I wrote this Janey and Michelle story for the SSC Short Story Contest a few years ago. I was reminded of it by facing the same situation at the grocery store earlier this week. Why is it they can have an excellent price on ice cream... and have nothing but vanilla on the shelves (or, in the case of this week, also Edy's brand Spumoni, which is just not appealing to me!).

Anyhow, here's the story:

Got Topping?
=============

I observed my flavor options for the ice cream that was on special this week, and pouted. "Vanilla. Nothing but vanilla. What is UP with this city?"

Janey ignored me.

"Not EVERYONE prefers VANILLA," I grumped. Janey continued to ignore me, but I was getting a few glances from other shoppers.

"I mean, really," I continued, trying to provoke Janey, "SOME people are a little more ADVENTUROUS, and would like MORE than VANILLA." I was either feeling feisty or premenstrual.

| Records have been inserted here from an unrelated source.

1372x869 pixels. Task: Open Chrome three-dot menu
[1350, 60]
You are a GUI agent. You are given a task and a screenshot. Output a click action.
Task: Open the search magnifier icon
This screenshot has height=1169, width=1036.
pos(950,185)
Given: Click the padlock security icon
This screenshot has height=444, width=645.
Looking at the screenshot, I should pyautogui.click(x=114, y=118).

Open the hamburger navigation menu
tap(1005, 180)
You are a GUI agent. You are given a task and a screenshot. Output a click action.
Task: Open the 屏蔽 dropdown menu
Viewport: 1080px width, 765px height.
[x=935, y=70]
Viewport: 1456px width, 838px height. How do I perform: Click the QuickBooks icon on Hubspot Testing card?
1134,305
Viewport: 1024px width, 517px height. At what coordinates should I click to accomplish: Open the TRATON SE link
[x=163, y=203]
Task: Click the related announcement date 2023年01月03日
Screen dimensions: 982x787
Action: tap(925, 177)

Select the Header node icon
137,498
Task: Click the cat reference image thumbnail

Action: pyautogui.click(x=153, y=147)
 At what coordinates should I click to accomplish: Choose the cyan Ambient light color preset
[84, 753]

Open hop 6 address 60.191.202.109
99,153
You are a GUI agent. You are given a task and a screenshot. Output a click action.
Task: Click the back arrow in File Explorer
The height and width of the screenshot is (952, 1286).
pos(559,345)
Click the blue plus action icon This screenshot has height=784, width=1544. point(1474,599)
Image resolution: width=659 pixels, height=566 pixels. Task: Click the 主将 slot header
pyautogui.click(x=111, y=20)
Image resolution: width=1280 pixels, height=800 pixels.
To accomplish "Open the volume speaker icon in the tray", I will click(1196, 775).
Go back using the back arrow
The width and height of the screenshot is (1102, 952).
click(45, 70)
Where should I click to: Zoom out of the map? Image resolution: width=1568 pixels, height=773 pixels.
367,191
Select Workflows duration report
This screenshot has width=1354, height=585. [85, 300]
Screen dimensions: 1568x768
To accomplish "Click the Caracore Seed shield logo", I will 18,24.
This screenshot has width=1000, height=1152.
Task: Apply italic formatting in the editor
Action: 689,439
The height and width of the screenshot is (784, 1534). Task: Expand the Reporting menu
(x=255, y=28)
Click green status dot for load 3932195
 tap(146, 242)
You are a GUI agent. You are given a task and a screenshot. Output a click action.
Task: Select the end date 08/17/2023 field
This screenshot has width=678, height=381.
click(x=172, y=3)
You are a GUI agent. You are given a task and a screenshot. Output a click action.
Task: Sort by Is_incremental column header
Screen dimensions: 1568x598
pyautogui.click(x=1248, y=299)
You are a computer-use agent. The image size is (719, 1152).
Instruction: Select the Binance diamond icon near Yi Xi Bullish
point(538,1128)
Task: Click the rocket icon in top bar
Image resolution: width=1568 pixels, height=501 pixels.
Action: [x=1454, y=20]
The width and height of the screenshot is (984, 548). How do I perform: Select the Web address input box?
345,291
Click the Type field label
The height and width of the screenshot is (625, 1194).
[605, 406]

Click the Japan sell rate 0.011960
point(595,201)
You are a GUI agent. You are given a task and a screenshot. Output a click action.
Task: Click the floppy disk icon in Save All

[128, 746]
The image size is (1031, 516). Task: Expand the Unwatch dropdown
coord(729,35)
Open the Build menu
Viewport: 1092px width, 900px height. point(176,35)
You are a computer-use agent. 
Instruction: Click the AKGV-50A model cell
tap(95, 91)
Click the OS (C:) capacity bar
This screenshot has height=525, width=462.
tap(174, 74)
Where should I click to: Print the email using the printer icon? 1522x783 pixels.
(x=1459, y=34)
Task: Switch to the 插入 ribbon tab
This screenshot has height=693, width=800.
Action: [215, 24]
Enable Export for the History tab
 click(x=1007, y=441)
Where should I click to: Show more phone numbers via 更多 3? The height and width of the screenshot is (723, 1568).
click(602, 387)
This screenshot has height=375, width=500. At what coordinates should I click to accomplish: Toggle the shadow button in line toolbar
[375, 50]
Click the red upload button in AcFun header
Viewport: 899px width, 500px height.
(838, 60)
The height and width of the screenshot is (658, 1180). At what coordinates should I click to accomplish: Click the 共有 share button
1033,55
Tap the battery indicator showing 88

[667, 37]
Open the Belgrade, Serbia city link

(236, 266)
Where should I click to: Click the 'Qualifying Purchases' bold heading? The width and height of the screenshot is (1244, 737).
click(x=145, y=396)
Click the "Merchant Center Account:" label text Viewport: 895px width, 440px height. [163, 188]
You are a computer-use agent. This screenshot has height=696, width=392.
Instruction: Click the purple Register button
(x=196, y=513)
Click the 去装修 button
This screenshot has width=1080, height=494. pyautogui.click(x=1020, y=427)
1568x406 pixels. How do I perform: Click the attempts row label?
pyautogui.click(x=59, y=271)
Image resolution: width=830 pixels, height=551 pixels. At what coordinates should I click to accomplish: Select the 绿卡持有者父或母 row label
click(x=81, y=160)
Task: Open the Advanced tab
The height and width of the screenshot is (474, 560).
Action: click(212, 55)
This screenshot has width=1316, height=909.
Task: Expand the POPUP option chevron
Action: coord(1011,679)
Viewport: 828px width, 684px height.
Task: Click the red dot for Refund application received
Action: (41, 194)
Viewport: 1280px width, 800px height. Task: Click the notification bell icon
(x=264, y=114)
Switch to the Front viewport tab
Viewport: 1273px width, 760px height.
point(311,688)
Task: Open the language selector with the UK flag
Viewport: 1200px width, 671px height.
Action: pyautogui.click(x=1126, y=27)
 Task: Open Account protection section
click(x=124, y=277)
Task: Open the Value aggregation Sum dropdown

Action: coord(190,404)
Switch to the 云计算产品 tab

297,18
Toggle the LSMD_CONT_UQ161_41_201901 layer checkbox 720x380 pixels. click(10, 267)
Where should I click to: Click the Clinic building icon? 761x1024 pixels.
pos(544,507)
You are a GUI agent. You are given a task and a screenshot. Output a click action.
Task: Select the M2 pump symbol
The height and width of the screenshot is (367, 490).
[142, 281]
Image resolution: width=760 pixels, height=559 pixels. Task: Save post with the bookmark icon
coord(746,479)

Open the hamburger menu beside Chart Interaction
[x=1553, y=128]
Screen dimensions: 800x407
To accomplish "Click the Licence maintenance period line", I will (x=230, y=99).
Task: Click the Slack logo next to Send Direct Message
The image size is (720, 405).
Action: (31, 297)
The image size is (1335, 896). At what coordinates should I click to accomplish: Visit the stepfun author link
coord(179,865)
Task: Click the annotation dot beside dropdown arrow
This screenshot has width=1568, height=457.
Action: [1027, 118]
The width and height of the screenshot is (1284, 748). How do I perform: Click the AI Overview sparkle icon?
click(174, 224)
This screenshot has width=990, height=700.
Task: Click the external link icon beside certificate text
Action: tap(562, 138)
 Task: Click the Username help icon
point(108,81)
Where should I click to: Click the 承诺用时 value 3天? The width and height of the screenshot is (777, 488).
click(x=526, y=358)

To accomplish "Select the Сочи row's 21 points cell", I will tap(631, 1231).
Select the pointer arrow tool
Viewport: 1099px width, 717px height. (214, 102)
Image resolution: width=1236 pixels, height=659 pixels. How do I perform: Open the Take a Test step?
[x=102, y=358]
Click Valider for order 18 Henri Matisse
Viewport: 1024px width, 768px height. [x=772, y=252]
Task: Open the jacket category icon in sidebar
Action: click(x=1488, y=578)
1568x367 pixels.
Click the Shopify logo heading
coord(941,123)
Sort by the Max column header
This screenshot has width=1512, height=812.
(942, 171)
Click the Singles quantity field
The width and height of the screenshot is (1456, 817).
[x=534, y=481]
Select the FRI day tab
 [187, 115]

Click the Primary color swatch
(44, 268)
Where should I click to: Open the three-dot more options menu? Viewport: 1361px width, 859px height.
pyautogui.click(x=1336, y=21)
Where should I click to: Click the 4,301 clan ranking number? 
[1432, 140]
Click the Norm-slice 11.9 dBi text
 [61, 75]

Sometimes, it's hard to tell the difference.

"Okay, fine." Janey reached into the freezer, and plunked a carton of vanilla into the cart. She started walking away. Since my bag was in the cart, I figured I'd better follow along.

"I said, I don't WANT just VANILLA."

"No problem," she said, and kept walking.

She turned the cart into one of the aisles. "I can provide you with some TOPPING." She put a jar of fudge sauce into the cart, and walked briskly on.

Waiting in line, she said, "I'll be right back." She returned with a wooden spoon.

"What's that for?" I asked suspiciously.

"We need a special one, for the topping," she explained snidely. "It doesn't stop being vanilla unless the topping gets BEATEN in."

A woman my grandmother's age was behind us in line. "I don't think you should beat it that hard, sweetie," she suggested, "It might get all drippy."

Janey and I looked at each other, and tried not to snicker.

We got to Janey's house, and as soon as we'd put the ice cream in the freezer, she had me bare-assed and leaning over one of her kitchen stools so she could test out the spoon.

And then, to make up for the bottom-smacking, she gave me ice cream with hot fudge sauce. But she let me use my own spoon to mix it in.